The lord of Ocrens was pleased as well to hear how matters fared at the Gray Mirror Castle. “Word came to me that on Istanna there was some custom of knighthood not followed elsewhere. Straightaway my desire waxed to learn more of it, and I like it now so much that I would have it done here. Or, sir knight, what think you of it?”
Sir Donn answered this. “Every journey on the sea that I take, I see manners and habits new to me, and they are all of three kinds. The first are good in themselves and ought to be taken up in every city and castle. The second are those that seem good for the people who made and like them, but will do nothing better that they must be taken up by others. The third were ill for any to do, for there are better ways. This knighting to me seems of the first sort, and something of that kind is a boon to all the world that it will be well done to spread. I agree also with what you have not yet said, that it is a duty of knights to carry them with us even as we travel about, safer than most by reason of our arms and the honor that we have till we lose it by unworthy deeds.”

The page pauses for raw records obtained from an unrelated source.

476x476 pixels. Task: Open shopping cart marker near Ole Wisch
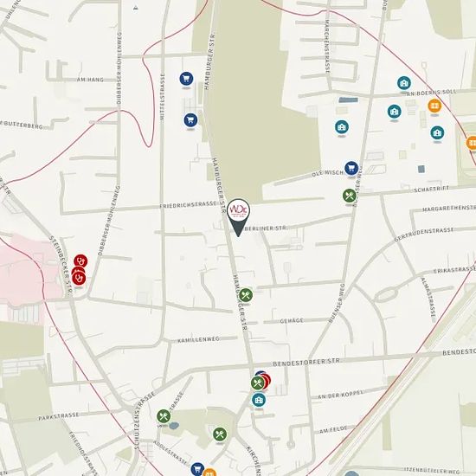coord(351,168)
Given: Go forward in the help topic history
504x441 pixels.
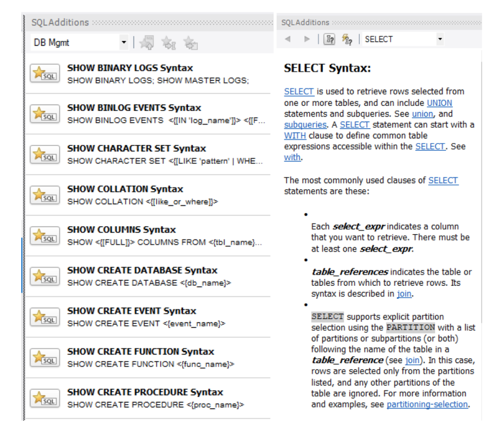Looking at the screenshot, I should 307,39.
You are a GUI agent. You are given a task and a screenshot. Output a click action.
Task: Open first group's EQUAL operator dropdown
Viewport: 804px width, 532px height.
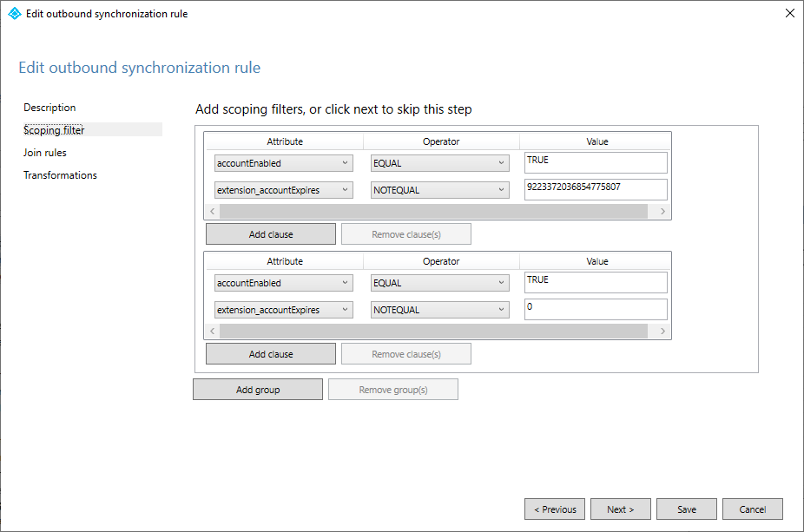[439, 163]
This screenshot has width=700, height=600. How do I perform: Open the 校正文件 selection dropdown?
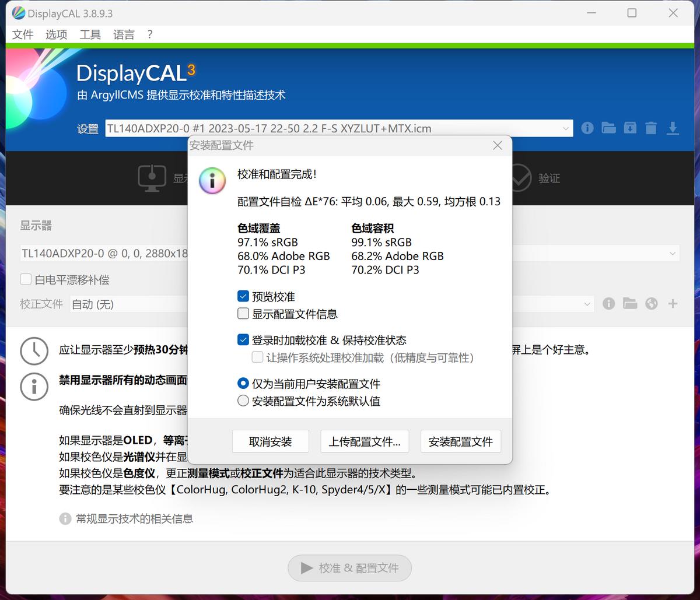point(587,304)
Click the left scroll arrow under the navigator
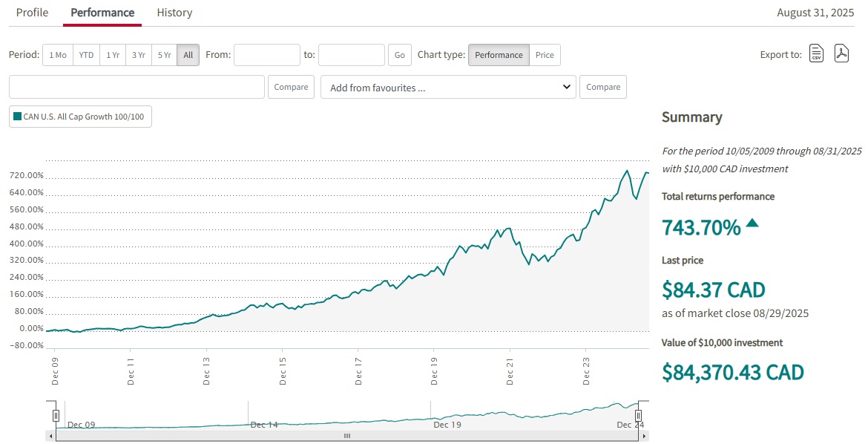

“Well, you are right. Now I have asked quite much and enough. You both may leave with my will behind it, but first I warn you that your surety is changed.” Then the lord of that place loved by the moon drew forth a setting of silver that was rich with diamonds, small and glittering, and in it was an oval larger than a thumb that was a turquoise. “This is what I had done with it, and this is the reason for what I did. It happens that while you never learned the why behind Cornard's search for turquoise of the best sort, that far-sailing captain who came even here, I know it. Once he wooed a daughter of a family in Cannfold great in its wealth. Nor did he fail in that, but he wed her, his Jocatta, who brought to that marriage a turquoise that was called the Grand Roc's Egg from its size and color than which no stone of that kind was better. But some years afterward, on a sorrowful day, Jocatta and her dowry both were lost to the gluttonous sea by the coming of a dreadful storm too fierce for the gentle. All that was sadness and woe almost too much to Cornard, yet he hoped at the least one day to find some turquoise that might be made into a like stone, though smaller, that he might give it to his daughter who will bring it to her own marriage some happy day. Instead it was found by Sir Donn, his friend, and is larger. That aside, do you have back your surety.”
Sir Donn spoke as he took it, that Grand Roc's Egg, for Jocosa seemed overcome by thought and was quiet. “Now I worry to seem an ingrate to return you nothing for telling me what I long had desire to know but weened that never I would. But then also I have a plaint against you, that gladly I would have given this to Jocosa the daughter of Cornard, but the story as you told it makes it hard to do so, which was not by mischance I think. The best course may be, merchant-like, to say there is no debt either way, and take my leave with the common thanks men have at parting for ever having met, to each other and to the Lord.”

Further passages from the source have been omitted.